Review of The Platform

The Platform (2019)
8/10
My interpretation of the movie
22 March 2020
Warning: Spoilers
I think rather than focusing on a plot, the movie depicts different edges and human profiles in life. The platform is our world, and the administration are the governments, and the levels are the social classes that are created. The administration (government) works with care, but due to flaws in the capitalist system, there are people suffering/dying.

The main character Goreng has norms. However, it doesn't take too much until he loses his mind in a corrupt world. He wakes up in the platform with an old man, who is completely aware about the system, and has already completely adapted. When he is up, he eats as much as he can and abuses it. When he's down, he does everything needed to stay alive. The woman that formerly worked for the administration regrets her earlier duties of sending people in to the platform, as she 'didn't know' - depicting similar people that work for governments nowadays. She regrets it, hence sends herself in and tries to change the system by speaking up to the lower level everyday. However, the tone of her message is not enough in the cruel world; Goreng's tone that includes threatening seems to work though.

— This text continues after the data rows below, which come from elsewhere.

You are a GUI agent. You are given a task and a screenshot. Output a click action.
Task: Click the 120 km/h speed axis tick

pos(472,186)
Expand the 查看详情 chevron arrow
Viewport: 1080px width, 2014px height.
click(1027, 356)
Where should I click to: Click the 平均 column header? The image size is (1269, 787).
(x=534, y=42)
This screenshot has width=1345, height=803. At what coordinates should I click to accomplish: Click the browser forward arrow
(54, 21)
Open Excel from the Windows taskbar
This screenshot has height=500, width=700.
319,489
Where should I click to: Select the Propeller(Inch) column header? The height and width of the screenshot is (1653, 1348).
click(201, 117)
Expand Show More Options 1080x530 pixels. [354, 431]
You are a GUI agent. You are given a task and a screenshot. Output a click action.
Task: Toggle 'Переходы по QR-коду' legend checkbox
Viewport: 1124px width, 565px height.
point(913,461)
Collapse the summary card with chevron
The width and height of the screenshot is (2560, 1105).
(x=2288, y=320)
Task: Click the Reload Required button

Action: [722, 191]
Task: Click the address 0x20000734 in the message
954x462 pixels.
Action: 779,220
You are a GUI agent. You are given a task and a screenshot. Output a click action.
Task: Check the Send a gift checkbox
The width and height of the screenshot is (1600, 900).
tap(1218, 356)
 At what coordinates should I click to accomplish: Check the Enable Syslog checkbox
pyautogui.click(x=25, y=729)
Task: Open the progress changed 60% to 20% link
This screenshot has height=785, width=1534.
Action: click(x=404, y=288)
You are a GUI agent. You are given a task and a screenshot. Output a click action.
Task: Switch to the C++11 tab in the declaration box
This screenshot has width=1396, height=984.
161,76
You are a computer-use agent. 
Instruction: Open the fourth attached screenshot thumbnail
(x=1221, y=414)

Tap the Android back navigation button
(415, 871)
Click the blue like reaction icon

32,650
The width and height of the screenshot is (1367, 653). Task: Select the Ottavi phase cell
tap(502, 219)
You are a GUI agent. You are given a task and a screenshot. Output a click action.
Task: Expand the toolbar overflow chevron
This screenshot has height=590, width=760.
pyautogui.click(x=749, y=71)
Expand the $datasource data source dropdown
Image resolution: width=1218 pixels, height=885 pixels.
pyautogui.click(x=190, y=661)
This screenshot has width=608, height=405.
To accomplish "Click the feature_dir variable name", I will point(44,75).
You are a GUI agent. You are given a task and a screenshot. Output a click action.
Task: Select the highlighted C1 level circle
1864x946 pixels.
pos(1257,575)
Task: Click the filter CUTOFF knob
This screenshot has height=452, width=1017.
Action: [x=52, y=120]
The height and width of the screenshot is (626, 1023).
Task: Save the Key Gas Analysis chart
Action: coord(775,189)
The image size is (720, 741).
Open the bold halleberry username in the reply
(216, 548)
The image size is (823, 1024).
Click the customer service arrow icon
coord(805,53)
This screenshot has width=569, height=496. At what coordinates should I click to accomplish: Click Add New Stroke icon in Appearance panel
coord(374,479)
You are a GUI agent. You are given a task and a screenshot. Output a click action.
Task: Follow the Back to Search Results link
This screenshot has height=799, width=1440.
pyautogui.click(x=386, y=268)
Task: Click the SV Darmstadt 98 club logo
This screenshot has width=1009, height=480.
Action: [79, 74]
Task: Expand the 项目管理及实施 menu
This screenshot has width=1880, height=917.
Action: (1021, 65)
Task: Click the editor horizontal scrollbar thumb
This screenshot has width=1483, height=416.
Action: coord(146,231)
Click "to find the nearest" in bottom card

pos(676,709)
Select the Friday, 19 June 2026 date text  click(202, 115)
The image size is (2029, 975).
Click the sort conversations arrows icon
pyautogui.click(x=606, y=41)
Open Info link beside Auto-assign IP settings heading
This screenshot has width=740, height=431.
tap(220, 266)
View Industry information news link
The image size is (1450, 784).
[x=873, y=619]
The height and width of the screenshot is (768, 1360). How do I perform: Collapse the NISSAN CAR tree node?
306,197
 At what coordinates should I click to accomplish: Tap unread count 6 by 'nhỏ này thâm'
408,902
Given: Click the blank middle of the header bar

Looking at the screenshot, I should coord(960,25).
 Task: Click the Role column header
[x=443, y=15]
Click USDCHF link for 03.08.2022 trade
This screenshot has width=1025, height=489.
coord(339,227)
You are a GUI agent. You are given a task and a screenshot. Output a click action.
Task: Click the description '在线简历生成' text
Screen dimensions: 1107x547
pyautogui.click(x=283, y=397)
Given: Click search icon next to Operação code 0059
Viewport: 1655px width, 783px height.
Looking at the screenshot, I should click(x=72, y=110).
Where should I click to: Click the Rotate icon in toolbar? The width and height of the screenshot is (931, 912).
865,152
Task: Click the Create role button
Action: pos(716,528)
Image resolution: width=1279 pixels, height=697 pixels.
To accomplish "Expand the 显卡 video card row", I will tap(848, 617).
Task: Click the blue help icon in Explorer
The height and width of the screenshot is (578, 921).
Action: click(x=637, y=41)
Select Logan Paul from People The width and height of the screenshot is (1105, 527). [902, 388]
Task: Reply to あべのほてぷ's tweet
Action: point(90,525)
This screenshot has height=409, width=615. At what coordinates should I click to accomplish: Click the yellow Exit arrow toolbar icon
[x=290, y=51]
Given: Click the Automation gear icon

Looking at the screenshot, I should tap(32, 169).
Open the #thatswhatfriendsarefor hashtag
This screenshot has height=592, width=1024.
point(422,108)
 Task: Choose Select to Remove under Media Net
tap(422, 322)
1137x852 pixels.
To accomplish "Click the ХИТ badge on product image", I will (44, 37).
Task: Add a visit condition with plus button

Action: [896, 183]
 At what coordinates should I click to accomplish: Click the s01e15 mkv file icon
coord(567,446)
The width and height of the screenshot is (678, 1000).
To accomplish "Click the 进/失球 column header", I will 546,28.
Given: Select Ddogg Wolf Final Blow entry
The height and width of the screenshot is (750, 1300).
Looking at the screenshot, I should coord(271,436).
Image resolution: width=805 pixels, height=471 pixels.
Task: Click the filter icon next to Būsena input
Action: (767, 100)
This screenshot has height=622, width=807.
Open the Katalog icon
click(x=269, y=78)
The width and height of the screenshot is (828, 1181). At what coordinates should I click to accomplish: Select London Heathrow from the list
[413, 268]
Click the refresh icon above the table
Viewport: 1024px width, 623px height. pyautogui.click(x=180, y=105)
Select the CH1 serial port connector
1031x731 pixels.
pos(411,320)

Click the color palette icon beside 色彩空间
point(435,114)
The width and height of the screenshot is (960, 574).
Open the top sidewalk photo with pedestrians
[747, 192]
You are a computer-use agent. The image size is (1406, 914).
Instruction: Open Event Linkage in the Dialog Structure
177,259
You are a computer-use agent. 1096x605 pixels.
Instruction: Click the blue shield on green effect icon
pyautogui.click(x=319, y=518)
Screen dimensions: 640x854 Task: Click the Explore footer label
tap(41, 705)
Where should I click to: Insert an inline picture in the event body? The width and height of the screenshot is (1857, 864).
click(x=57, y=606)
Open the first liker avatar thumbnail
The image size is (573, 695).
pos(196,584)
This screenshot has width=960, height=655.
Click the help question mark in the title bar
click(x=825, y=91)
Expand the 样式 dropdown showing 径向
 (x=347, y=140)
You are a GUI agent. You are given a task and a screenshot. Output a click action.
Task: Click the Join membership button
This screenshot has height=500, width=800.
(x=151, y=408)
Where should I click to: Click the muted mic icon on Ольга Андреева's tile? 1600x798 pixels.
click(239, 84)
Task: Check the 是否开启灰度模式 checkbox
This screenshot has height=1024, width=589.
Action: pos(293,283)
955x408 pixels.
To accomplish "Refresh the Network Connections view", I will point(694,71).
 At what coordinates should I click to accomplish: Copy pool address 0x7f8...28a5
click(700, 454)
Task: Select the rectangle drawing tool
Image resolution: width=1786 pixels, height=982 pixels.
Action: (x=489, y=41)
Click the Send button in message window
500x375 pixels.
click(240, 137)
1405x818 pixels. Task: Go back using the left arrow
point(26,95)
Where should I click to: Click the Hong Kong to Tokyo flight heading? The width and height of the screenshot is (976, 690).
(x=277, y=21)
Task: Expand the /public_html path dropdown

Goreng tries to change the entire system with Baharat. I think, that ultimately they failed, and that starting from some part of going down (I am not sure from where), Goreng starts to hallucinate. Initially, they are trying to send a message to the administration by sending back untouched clean food - which is normally impossible in their system. They fail in this, but Goreng, imagines a bigger message: in the lower levels, no one is interested in food from the table anyways; they are eating each other. A child that survives the bottom floor would serve as a bigger message, as she is a metaphor to our social norms and ties. Baharat tried to go up several times, but going up does not have anything to do with willingness. There are always people that are going to stop you. It is a matter of luck, just like in the movie. One day you wake up in a horrific situation, the other day you are happier. When you are happy (or of higher class), you seem to forget about the bad days and lose your emphaty as a human being and exaggerate in every act that you do.

The woman that worked for the administration thought that there were 200 levels. The movie describes that there is always worse and way more people suffering than they seem to observe - so bad that the world and the governments (the woman) do not realize (or tend to ignore) while being part of the system.

Overall, I think it was a great movie. I like open endings so that I can draw one myself.